§ Recorded information
--------
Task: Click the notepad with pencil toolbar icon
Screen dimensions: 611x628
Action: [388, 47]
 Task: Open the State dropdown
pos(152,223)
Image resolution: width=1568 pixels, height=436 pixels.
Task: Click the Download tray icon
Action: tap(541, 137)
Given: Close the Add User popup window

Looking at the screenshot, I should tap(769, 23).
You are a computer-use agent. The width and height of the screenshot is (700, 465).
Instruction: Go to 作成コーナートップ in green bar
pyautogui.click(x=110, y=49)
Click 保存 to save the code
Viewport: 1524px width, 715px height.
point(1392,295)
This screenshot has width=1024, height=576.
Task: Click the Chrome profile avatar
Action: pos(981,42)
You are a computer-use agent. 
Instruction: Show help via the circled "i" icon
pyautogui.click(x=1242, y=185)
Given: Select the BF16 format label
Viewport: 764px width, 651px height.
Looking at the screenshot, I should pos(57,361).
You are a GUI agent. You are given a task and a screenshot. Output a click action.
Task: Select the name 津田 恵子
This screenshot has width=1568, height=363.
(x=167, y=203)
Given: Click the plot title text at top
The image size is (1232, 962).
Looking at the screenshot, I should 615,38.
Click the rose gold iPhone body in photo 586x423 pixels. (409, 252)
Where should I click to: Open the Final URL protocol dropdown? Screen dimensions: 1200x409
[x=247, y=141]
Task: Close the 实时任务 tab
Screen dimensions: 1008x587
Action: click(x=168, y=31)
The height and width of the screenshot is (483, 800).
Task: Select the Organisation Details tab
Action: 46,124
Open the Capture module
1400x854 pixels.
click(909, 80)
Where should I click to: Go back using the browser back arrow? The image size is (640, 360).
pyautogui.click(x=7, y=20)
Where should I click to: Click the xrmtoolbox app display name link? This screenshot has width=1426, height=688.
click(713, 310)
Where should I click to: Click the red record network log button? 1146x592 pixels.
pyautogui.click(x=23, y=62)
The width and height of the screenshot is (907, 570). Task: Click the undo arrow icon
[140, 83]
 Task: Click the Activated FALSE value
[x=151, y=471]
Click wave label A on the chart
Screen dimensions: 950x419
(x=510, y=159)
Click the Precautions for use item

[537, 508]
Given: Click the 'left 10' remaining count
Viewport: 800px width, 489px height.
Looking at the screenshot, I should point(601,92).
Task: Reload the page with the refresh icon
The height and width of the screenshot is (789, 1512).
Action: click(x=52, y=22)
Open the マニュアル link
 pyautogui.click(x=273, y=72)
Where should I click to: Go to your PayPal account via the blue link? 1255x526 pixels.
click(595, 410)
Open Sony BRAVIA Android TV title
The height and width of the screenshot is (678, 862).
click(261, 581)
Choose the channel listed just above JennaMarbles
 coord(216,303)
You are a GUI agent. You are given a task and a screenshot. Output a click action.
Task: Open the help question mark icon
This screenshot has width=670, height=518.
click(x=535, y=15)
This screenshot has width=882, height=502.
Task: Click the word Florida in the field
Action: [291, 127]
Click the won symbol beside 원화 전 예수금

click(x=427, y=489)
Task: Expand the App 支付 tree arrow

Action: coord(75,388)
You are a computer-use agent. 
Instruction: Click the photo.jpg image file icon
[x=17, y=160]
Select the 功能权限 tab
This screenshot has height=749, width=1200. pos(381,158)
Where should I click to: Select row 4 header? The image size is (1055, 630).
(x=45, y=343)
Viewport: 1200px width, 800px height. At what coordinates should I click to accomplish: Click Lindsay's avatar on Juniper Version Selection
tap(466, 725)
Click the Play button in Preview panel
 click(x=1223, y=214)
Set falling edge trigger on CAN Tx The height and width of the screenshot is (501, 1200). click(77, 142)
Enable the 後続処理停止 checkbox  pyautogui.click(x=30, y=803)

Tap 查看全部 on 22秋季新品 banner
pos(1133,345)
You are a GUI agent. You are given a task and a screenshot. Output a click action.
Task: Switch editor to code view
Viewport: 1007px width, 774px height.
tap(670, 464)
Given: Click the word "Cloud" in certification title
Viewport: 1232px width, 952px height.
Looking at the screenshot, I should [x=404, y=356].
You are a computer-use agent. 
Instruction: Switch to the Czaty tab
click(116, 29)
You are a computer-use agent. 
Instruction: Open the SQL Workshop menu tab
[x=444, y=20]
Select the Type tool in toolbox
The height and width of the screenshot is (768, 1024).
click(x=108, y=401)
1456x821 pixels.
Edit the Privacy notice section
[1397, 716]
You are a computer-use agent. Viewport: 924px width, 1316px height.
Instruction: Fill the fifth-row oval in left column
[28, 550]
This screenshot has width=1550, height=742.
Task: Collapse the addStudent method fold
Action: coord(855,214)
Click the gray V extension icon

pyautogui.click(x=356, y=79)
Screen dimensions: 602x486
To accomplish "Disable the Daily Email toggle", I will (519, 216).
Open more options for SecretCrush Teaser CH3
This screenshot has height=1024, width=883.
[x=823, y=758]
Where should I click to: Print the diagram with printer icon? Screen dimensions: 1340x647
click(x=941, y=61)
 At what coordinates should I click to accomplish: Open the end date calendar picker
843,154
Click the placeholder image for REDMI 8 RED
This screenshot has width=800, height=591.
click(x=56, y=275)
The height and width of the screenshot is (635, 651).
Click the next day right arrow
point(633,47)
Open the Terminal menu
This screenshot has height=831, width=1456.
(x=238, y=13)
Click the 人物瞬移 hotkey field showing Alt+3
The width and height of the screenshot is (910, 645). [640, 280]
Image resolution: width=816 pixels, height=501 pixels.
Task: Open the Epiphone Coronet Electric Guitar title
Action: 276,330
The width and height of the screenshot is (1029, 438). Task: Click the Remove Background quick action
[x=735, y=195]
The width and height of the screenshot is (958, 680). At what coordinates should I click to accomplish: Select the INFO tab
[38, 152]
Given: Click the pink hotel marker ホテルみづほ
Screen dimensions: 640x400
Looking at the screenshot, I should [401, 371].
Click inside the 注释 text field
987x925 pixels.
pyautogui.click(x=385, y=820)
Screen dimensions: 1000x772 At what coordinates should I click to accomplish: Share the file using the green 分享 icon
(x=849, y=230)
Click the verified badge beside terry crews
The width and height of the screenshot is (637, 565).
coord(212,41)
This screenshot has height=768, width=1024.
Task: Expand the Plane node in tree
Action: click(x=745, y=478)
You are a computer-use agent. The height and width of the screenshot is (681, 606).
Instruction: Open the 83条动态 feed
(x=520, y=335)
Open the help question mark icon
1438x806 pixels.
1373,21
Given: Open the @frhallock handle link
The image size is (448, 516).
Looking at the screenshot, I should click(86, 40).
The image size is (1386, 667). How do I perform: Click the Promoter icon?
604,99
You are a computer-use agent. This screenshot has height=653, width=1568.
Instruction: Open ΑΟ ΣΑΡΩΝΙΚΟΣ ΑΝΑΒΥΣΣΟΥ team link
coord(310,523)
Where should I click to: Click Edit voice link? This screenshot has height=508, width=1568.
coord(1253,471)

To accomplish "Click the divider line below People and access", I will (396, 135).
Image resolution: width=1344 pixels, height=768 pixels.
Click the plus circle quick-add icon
--------
§ Task description
Set down exactly the lines from the one that contains "Image resolution: width=1344" to the final line above, both included, and nothing more.

§ Solution to the problem
Image resolution: width=1344 pixels, height=768 pixels.
Click the plus circle quick-add icon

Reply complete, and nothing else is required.